Springer Series on Touch and Haptic Systems: Musical Haptics


Music Technology Research


John Sullivan

I’m happy to announce that the volume Springer Series on Touch and Haptic Systems: Musical Haptics, containing a chapter co-authored by myself, Marcello Giordano and Marcelo M. Wanderley, is now available for free download here.

The book provides an overview of the haptic modality in music performance and perception, and presents research in theories and applications of haptic and multimodal interaction in the design and use of digital musical instruments. The book, edited by Stefano Papetti and Charalampos Saitis, contains contributions from many of the leading researchers in the field of touch and haptic systems for musical applications. Suffice it to say, it is an honor to be included in this work, and I would like to extend a big thank you to everyone involved in the project.

Chapter abstract:

Haptics, and specifically vibrotactile-augmented interfaces, have been the object of much research in the music technology domain: In the last few decades, many musical haptic interfaces have been designed and used to teach, perform, and compose music. The investigation of the design of meaningful ways to convey musical information via the sense of touch is a paramount step toward achieving truly transparent haptic-augmented interfaces for music performance and practice, and in this chapter we present our recent work in this context.We start by defining a model for haptic-augmented interfaces for music, and a taxonomy of vibrotactile feedback and stimulation, which we use to categorize a brief literature review on the topic.We then present the design and evaluation of a haptic language of cues in the form of tactile icons delivered via vibrotactile-equipped wearable garments. This language constitutes the base of a “wearable score” used in music performance and practice. We provide design guidelines for our tactile icons and user-based evaluations to assess their effectiveness in delivering musical information and report on the system’s implementation in a live musical performance.

About the book:

This Open Access book offers an original interdisciplinary overview of the role of haptic feedback in musical interaction. Divided into two parts, part I examines the tactile aspects of music performance and perception, discussing how they affect user experience and performance in terms of usability, functionality and perceived quality of musical instruments. Part II presents engineering, computational, and design approaches and guidelines that have been applied to render and exploit haptic feedback in digital musical interfaces.

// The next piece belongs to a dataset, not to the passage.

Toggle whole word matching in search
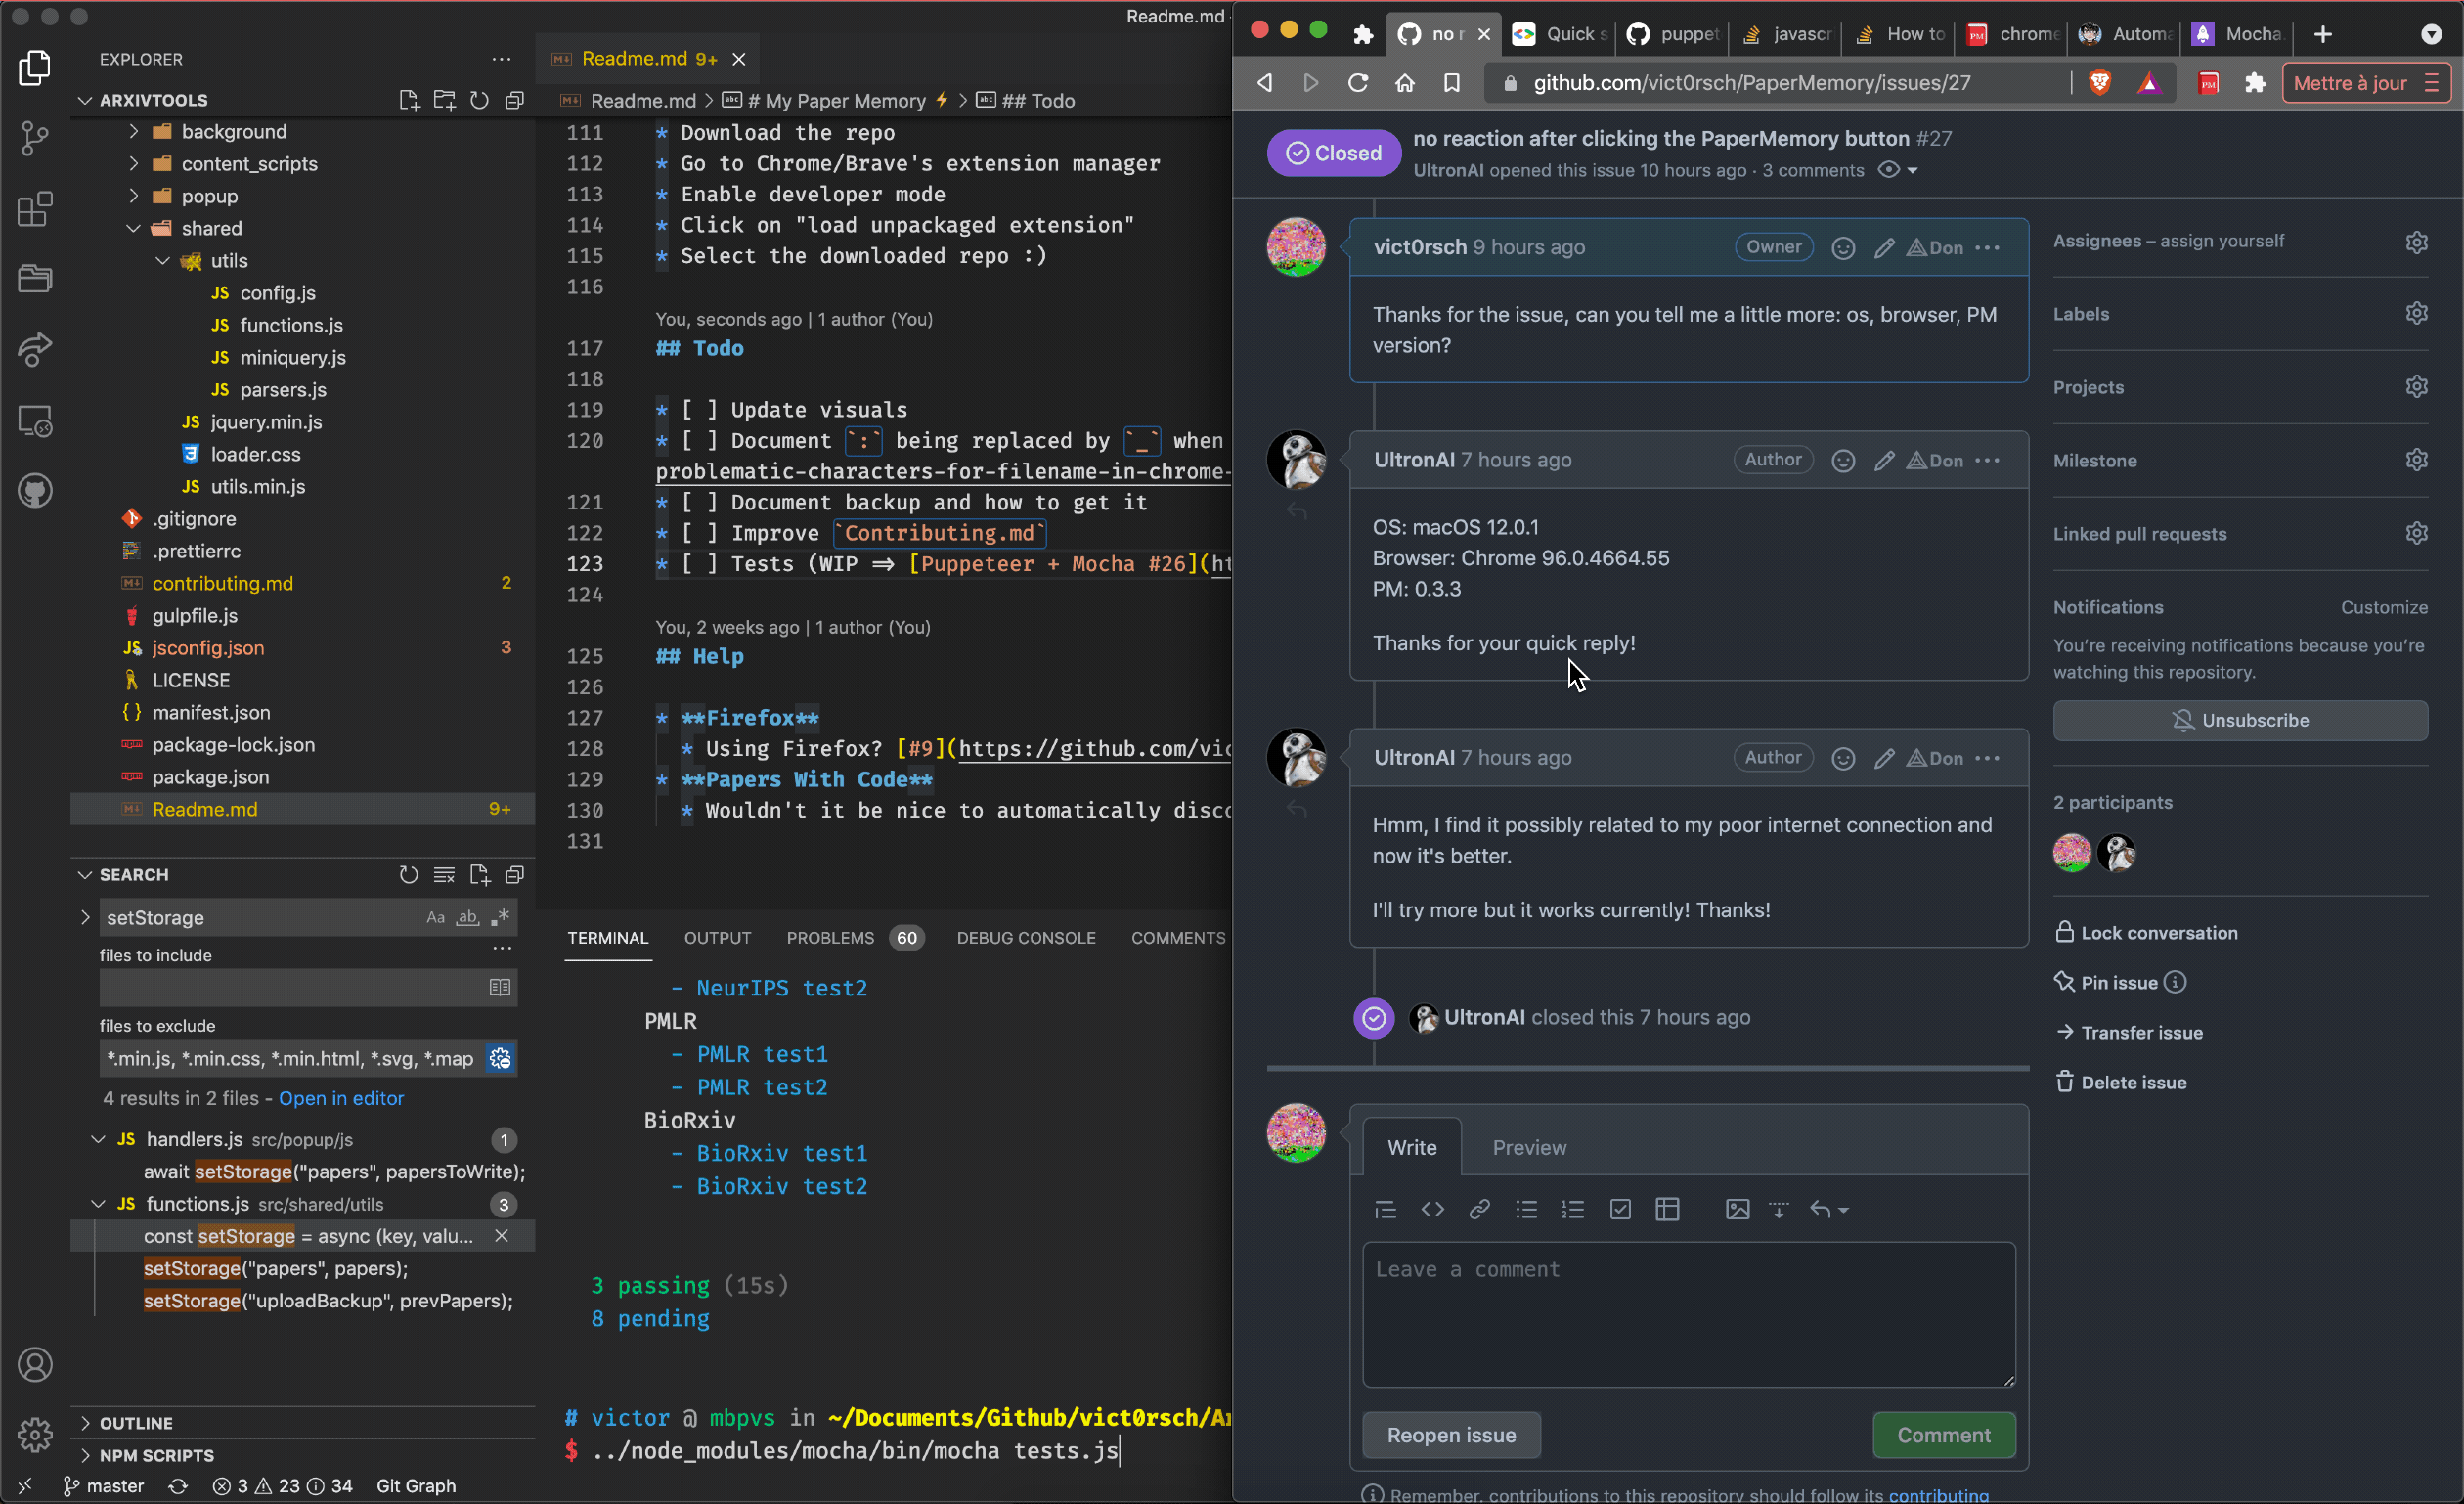Screen dimensions: 2464x1504 (466, 917)
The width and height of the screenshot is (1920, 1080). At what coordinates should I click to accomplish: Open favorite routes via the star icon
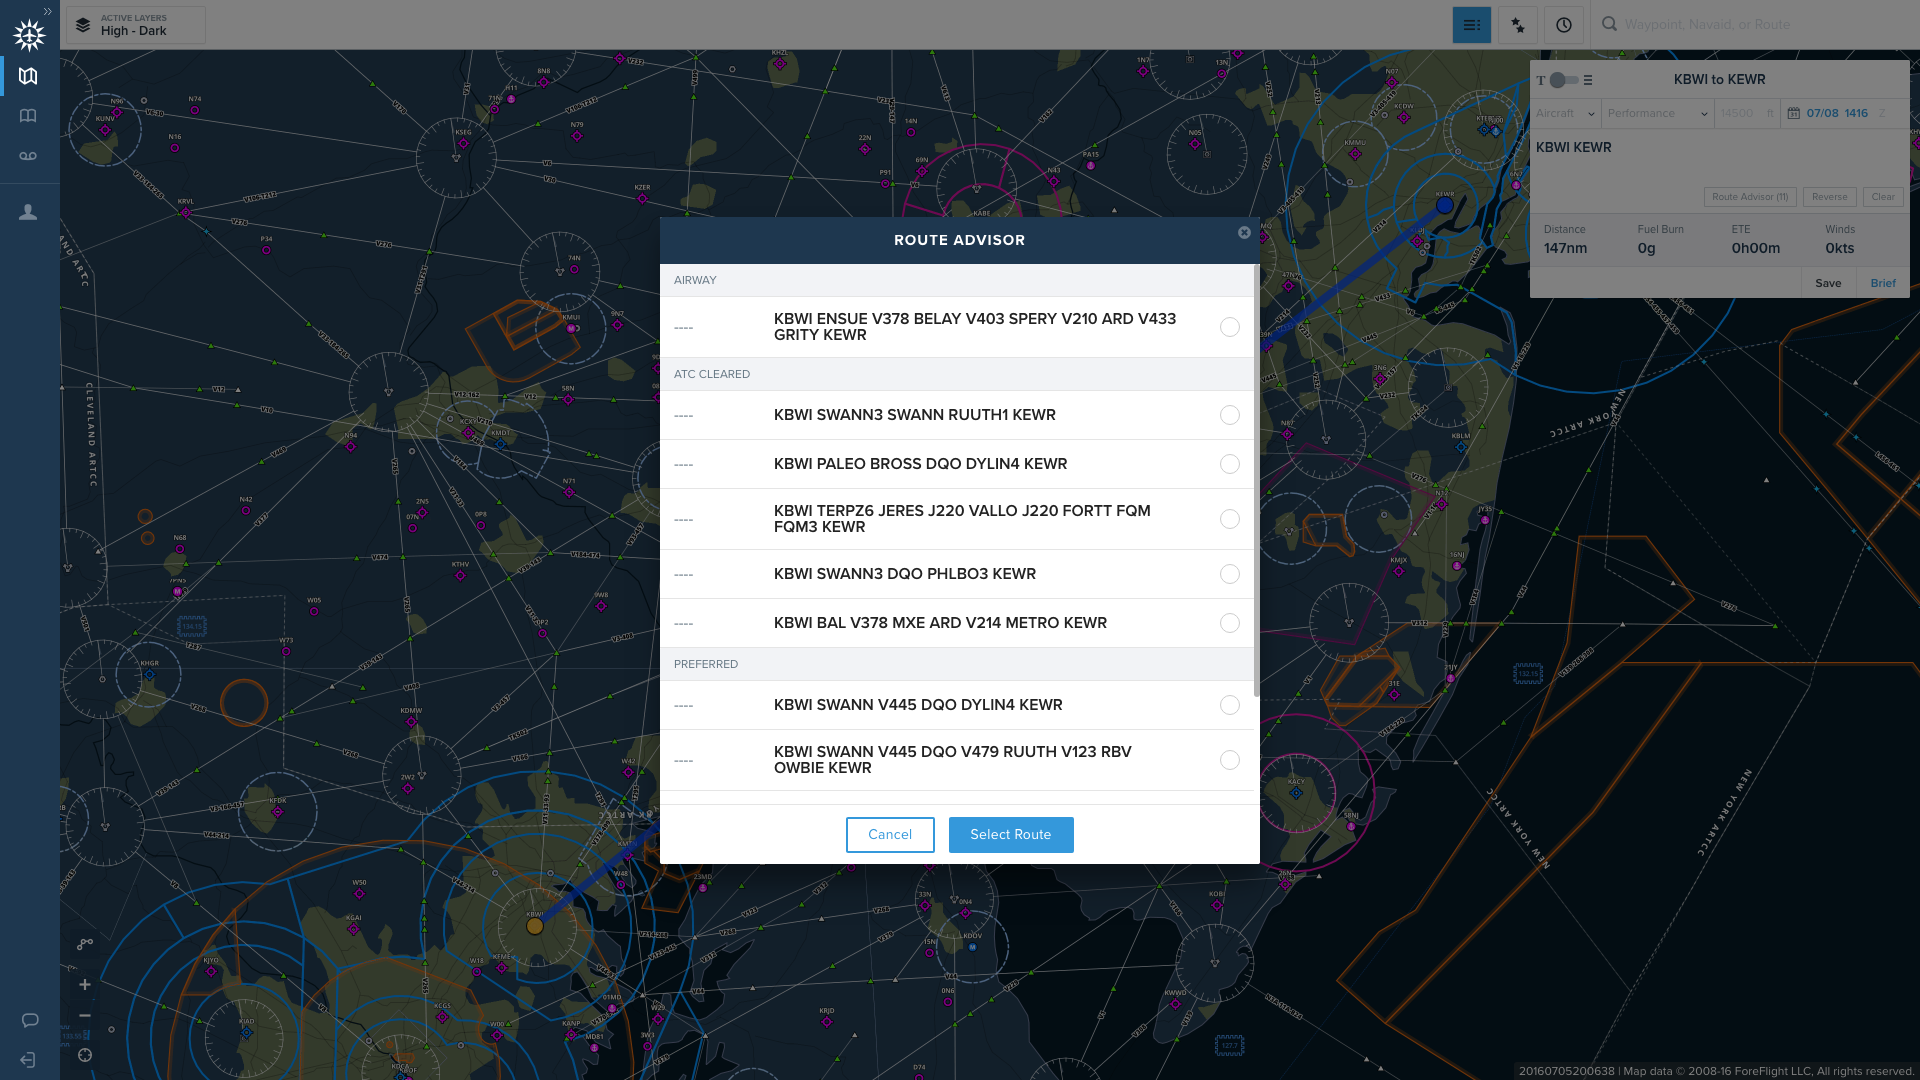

Musical Haptics  introduces an emerging field that brings together engineering, human-computer interaction, applied psychology, musical aesthetics, and music performance. The latter, defined as the complex system of sensory-motor interactions between musicians and their instruments, presents a well-defined framework in which to study basic psychophysical, perceptual, and biomechanical aspects of touch, all of which will inform the design of haptic musical interfaces. Tactile and proprioceptive cues enable embodied interaction and inform sophisticated control strategies that allow skilled musicians to achieve high performance and expressivity. The use of haptic feedback in digital musical interfaces is expected to enhance user experience and performance, improve accessibility for disabled persons, and provide an effective means for musical tuition and guidance.